## RECORDS SHOWN
_ _ _ _

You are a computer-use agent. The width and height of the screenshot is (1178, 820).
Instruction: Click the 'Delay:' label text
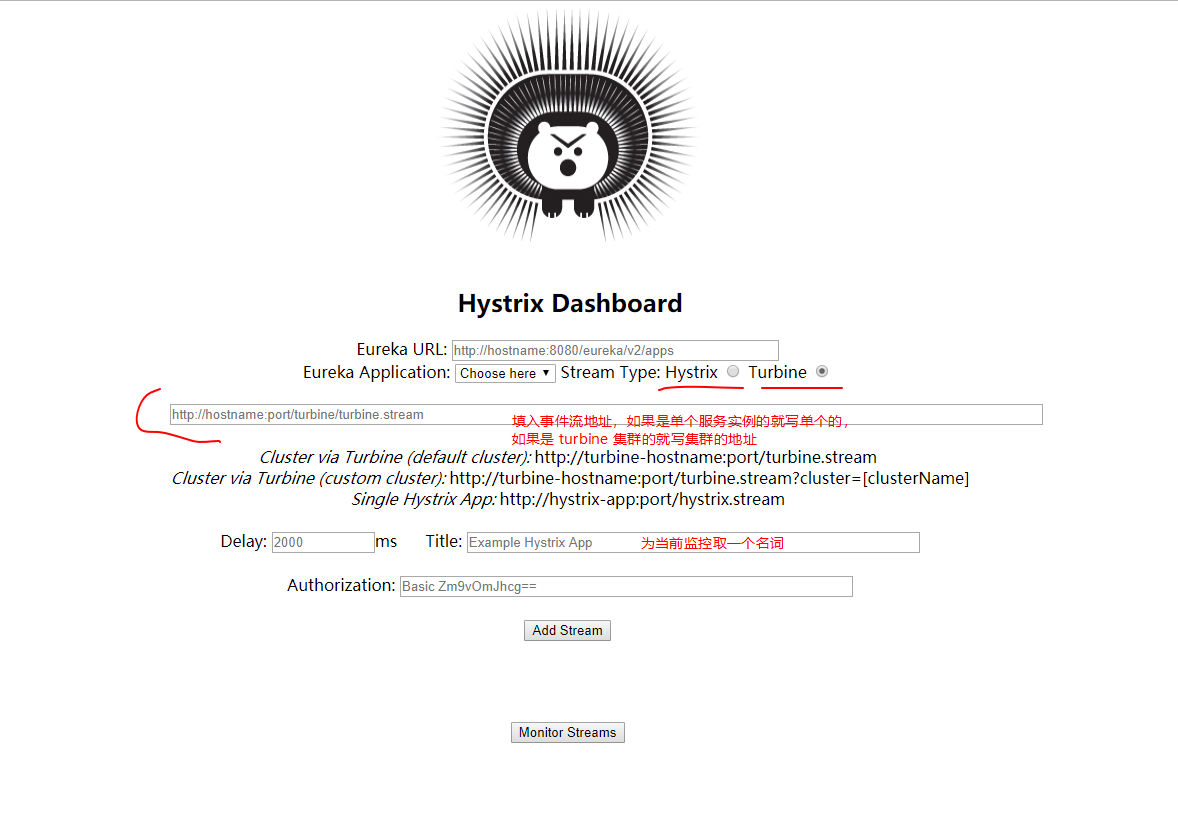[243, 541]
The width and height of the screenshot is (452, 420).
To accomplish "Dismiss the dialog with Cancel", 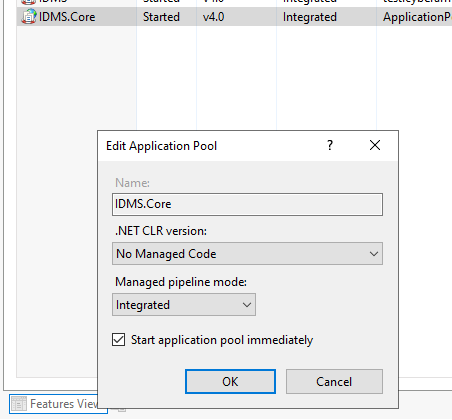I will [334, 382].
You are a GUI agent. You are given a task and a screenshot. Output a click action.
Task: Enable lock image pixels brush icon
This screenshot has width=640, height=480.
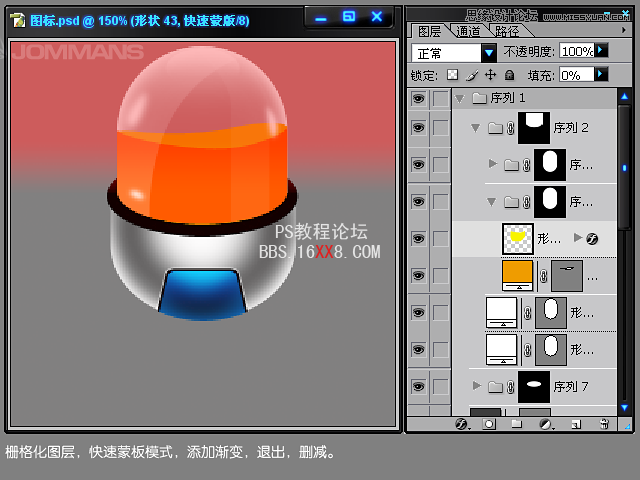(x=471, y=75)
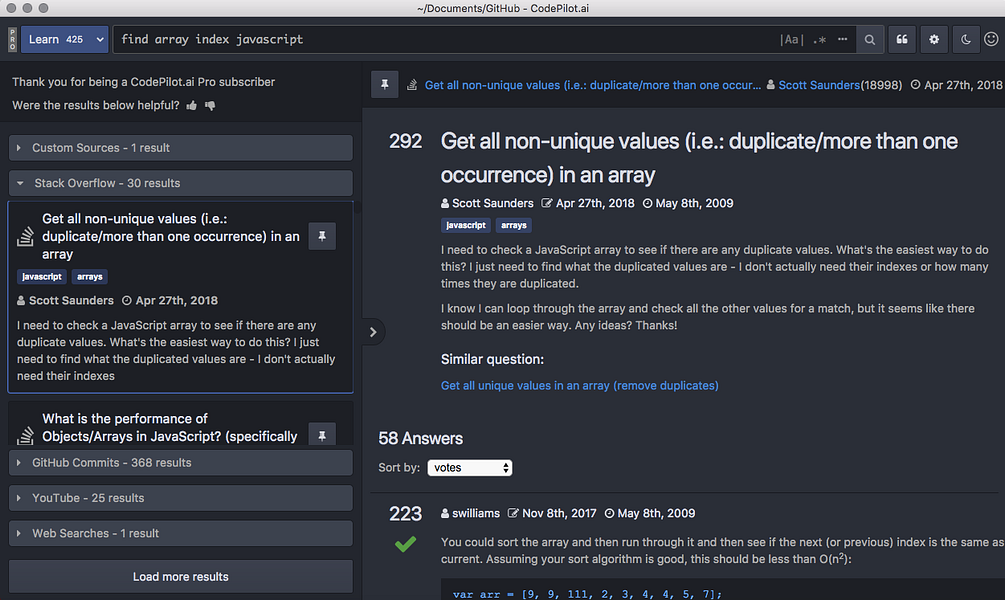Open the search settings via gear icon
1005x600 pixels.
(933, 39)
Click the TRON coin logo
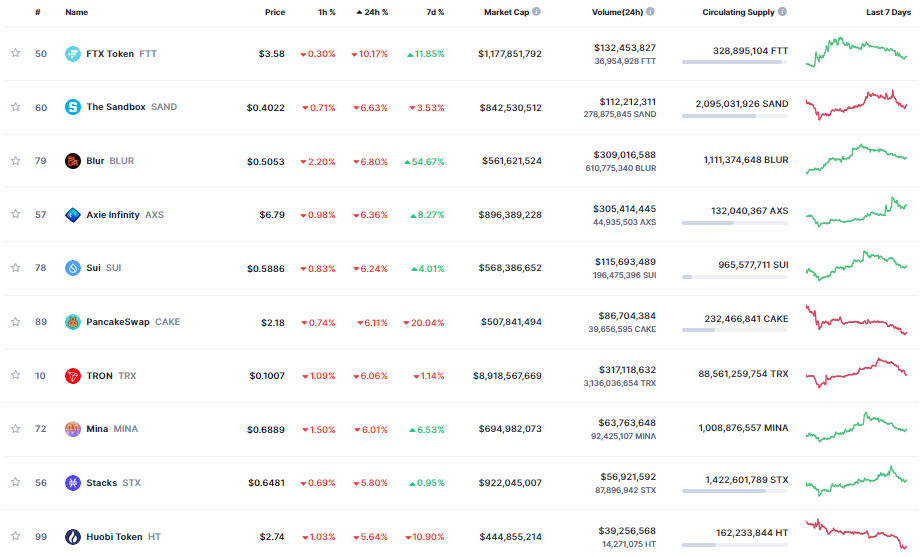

_ _ _ _

## WHAT TO DO
Look through the listing and return each line containing the word "agent".

## ANSWER SECTION
You are a computer-use agent. The width and height of the screenshot is (1178, 820).
You are a GUI agent. You are given a task and a screenshot. Output a click action.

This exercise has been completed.